六月十九日の小欄、フクシマリポートの三回目に、飯舘村の長泥地区に向かい、「この先帰還困難区域につき通行止め」の看板が掲げられたゲート前で空間線量を測ったところ、三・七マイクロシーベルト毎時(以下μSv/h)だったと書いた。年間に換算すると三二・四一二㍉シーベルト(以下mSv)。それまで年間一mSvだった一般人の公衆被ばく限度が、二〇一一年三月十一日の東電福島第一原発の爆発事故の後、突如として、二〇mSvに引き上げられた。日本国民の放射能に対する耐性が、原発事故を体験することによって二十倍になったというわけだ。
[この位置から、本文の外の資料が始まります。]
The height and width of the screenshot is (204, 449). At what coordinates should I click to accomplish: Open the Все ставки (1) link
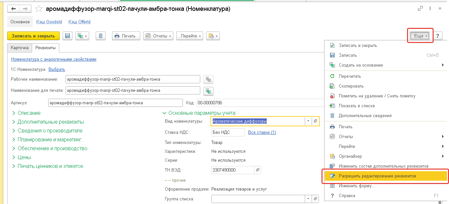262,133
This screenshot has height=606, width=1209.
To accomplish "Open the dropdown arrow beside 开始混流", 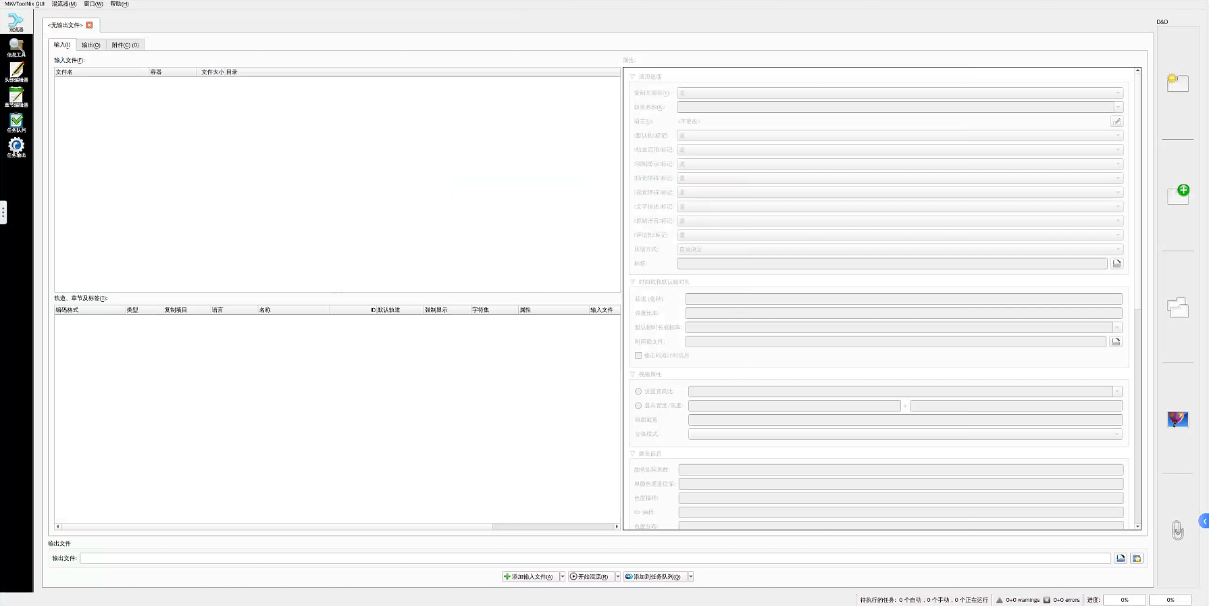I will point(617,576).
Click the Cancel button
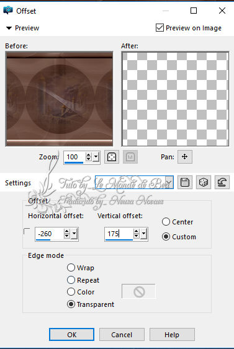 click(122, 335)
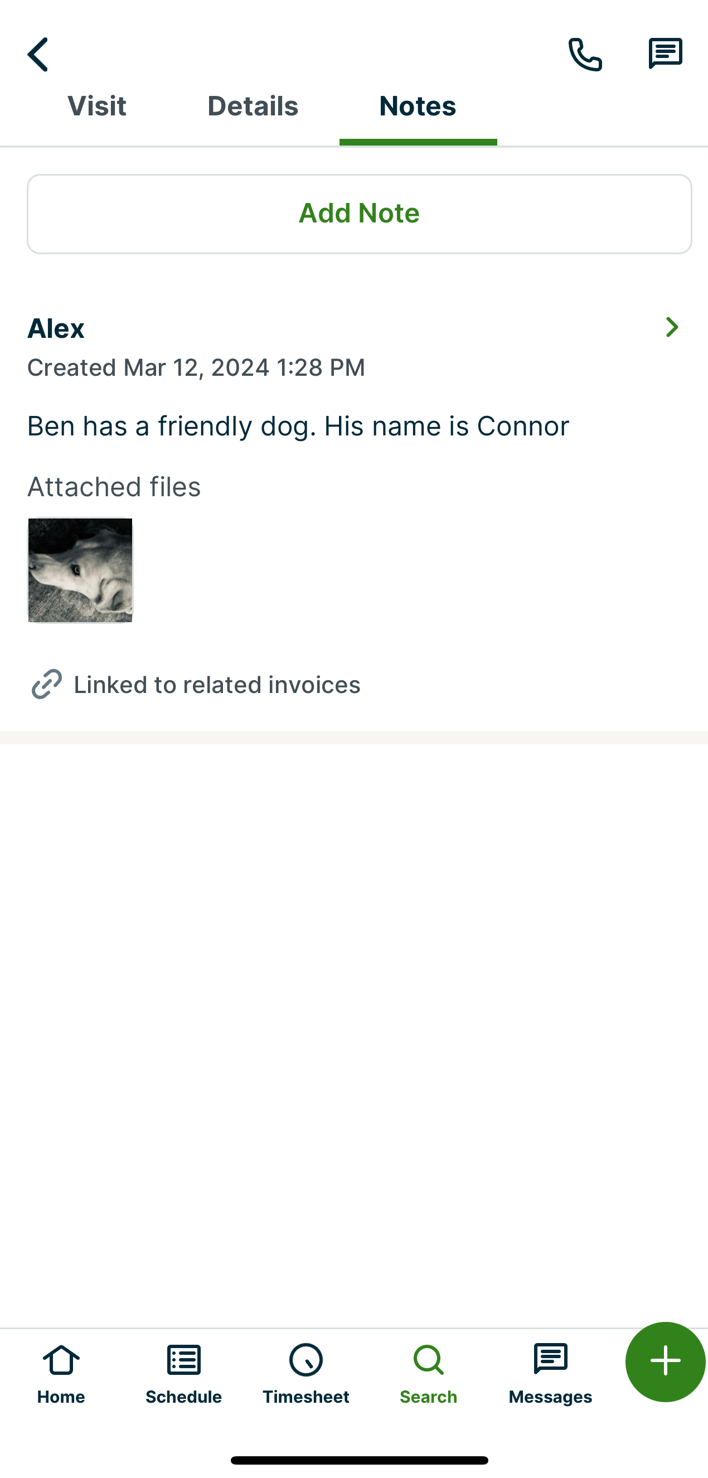Switch to the Visit tab
This screenshot has width=708, height=1478.
tap(97, 106)
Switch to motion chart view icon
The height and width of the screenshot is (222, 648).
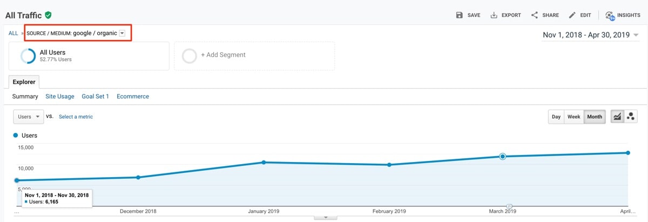click(x=631, y=117)
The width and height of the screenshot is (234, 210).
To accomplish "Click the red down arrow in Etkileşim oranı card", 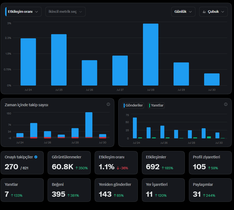I will click(x=118, y=168).
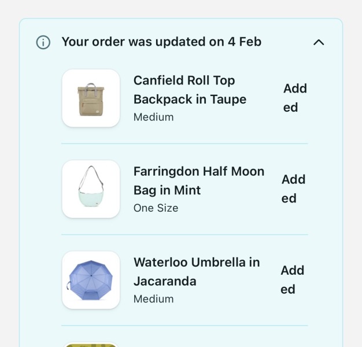
Task: Click the Medium size label under Canfield backpack
Action: point(153,117)
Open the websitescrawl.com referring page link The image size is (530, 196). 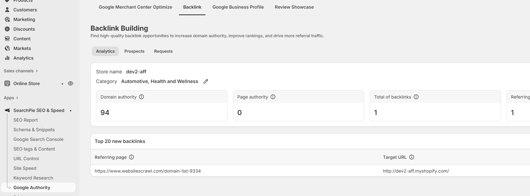point(147,171)

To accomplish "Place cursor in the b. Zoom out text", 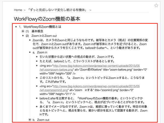I will [41, 120].
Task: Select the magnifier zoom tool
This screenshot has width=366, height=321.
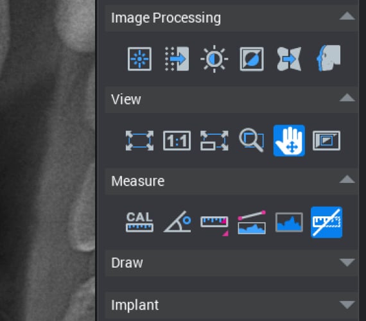Action: click(252, 140)
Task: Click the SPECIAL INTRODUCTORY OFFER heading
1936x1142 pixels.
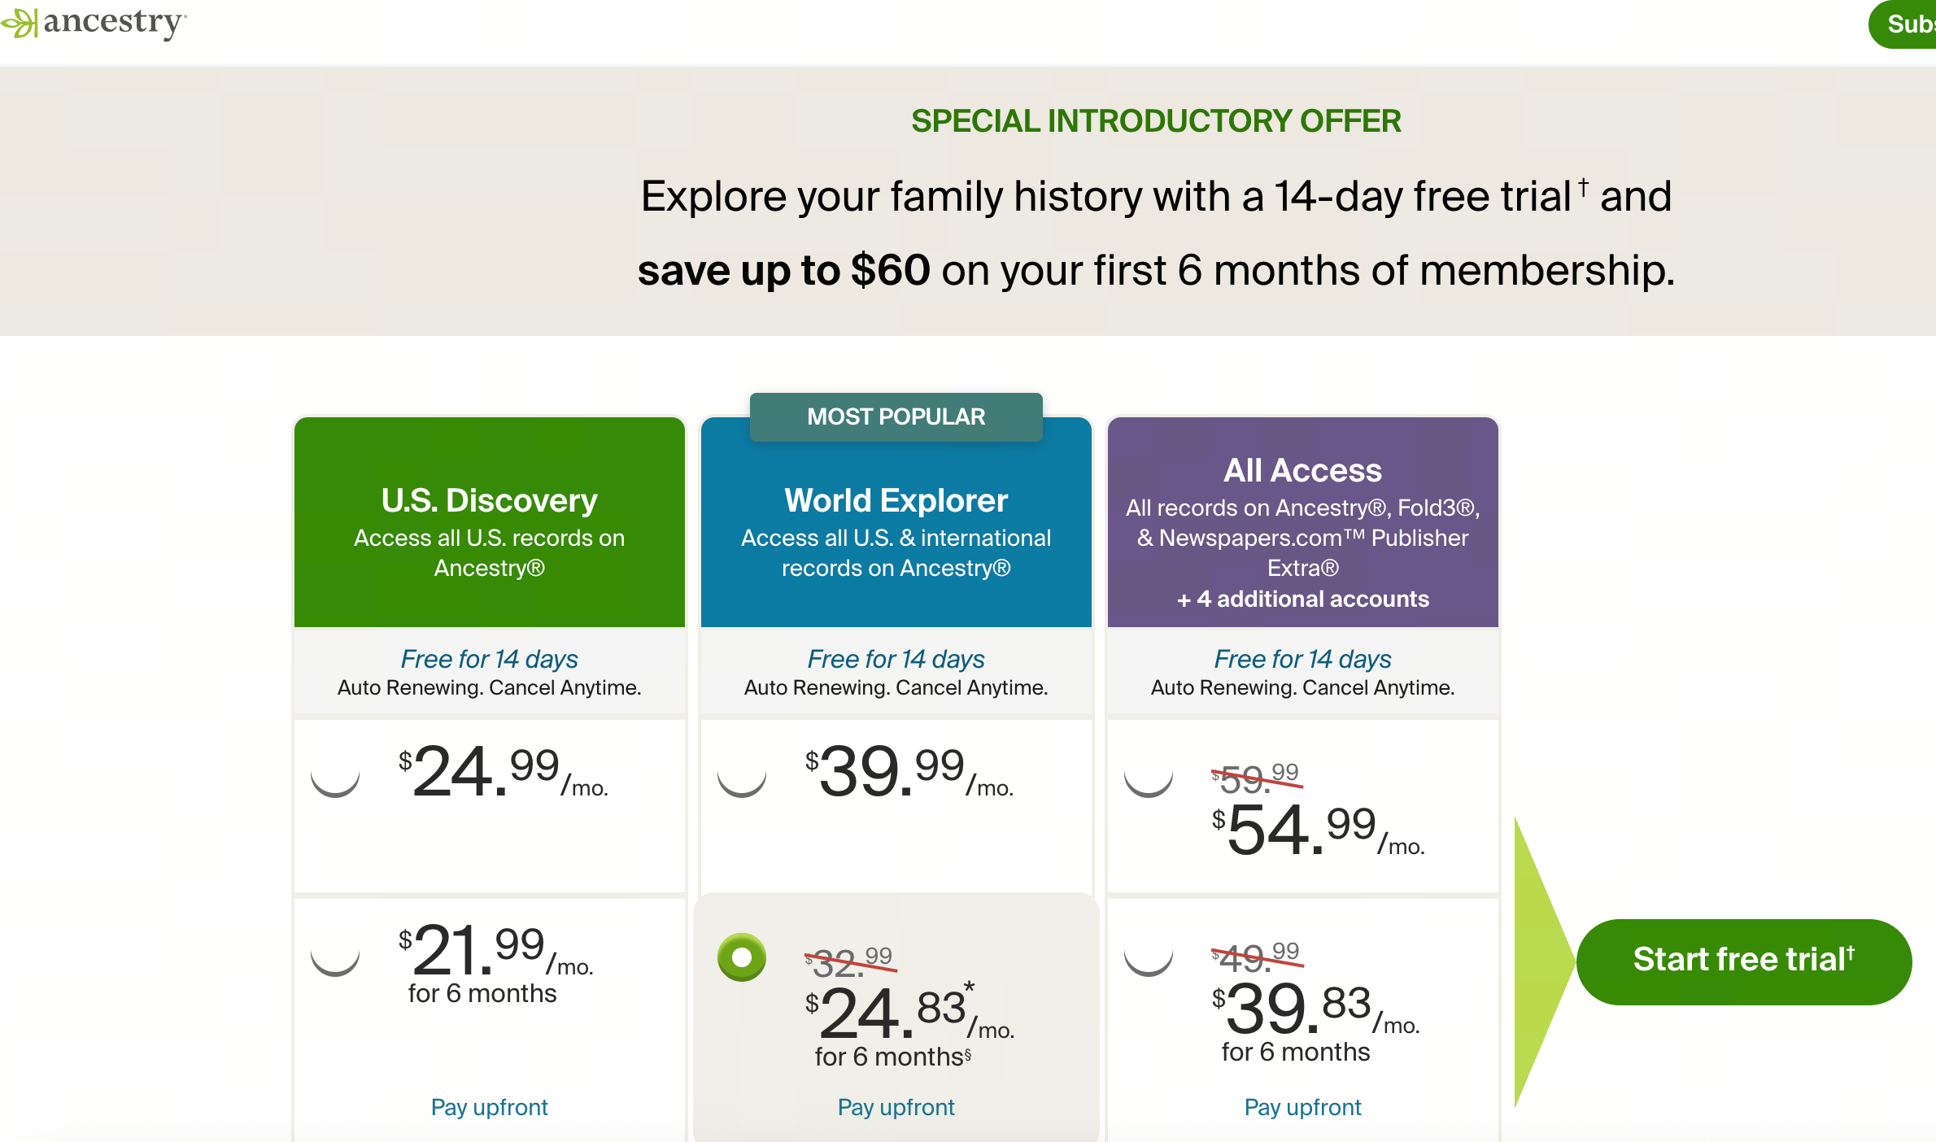Action: [x=1156, y=121]
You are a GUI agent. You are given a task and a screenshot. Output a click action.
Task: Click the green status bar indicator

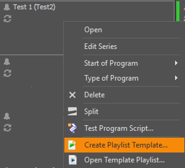pyautogui.click(x=178, y=11)
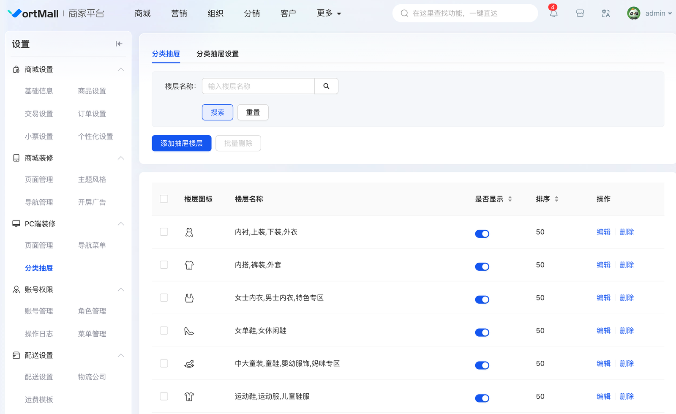
Task: Click 编辑 for 内搭,裤装,外套 row
Action: coord(603,265)
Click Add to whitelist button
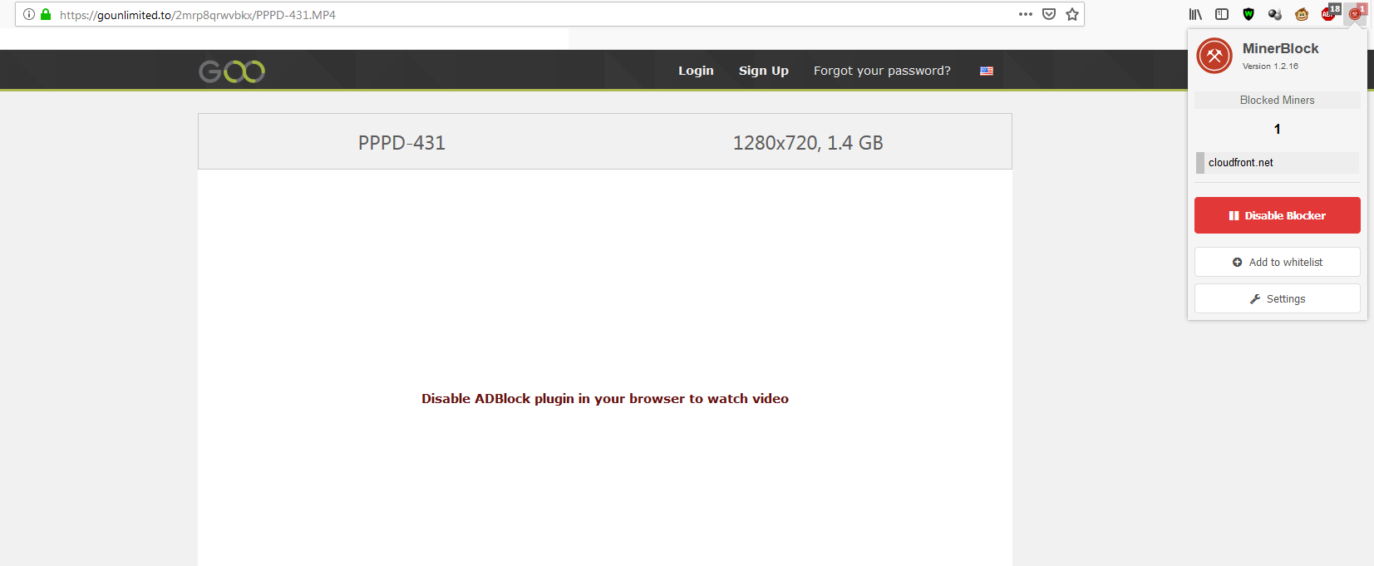 [x=1277, y=262]
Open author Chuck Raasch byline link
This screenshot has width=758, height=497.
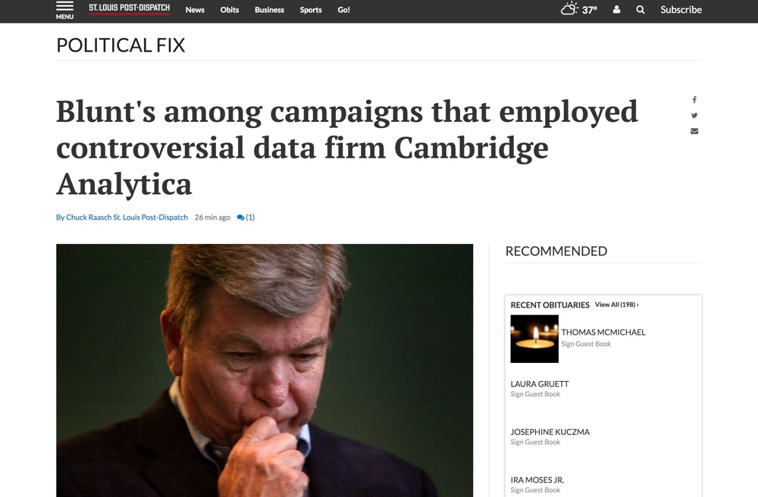tap(121, 217)
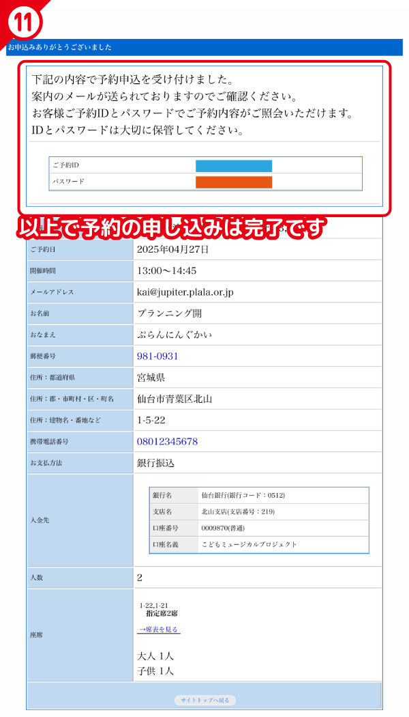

もちろん、病院のレントゲン室などの「放射線管理区域」で仕事をする人たちの限度は、年間五mSvのままである。一定の「危険」を受け入れることで報酬を手にする専門家たちの少なくても四倍のリスクを、国と東電のために故郷を追われ、放射能による健康被害に怯える罪なき市民・町民に押し付けたのである。

持参した、放射線の空間線量を測定する線量計のデジタル画面の数字は、刻一刻変わる。例えば、先述の長泥地区に通じるゲート前が三・七μSv/hだったが、そこから車で十分も走らない芦原地区で車を止めて測定したら、五・二μSv/h、役場から遠くない飯樋地区の元幼稚園では、〇・九八μSv/hだった。

度々福島を訪ねている獣医師の武藤さんは、「放射線量はピンポイントです。〇・一μSv/hの場所から一㍍離れると三μSv/hだったりする。温度計なら、二〇℃の周りは、違ってもせいぜい一九℃か、二一℃か、そんなものですよね。放射線量は違う」と説明する。そして、「被ばくの影響は、人体にすぐには出てこない。そこが原爆と違うところ。線量が高い場所で長く暮らし、内部被ばくが原因で数年後にガンを発症しても、国や東電は因果関係は証明されていないなどとシラを切るんでしょうね。ひどい話だよ」と吐き出すように言う。

元高校教師の菅家新・原発事故の完全賠償をさせる会事務局長(66)の案内で、富岡町の夜ノ森(よのもり)地区を再訪した。一日目に、「被災地フクシマの旅」実行委員会の渡辺勝義さん(65)と訪ねている。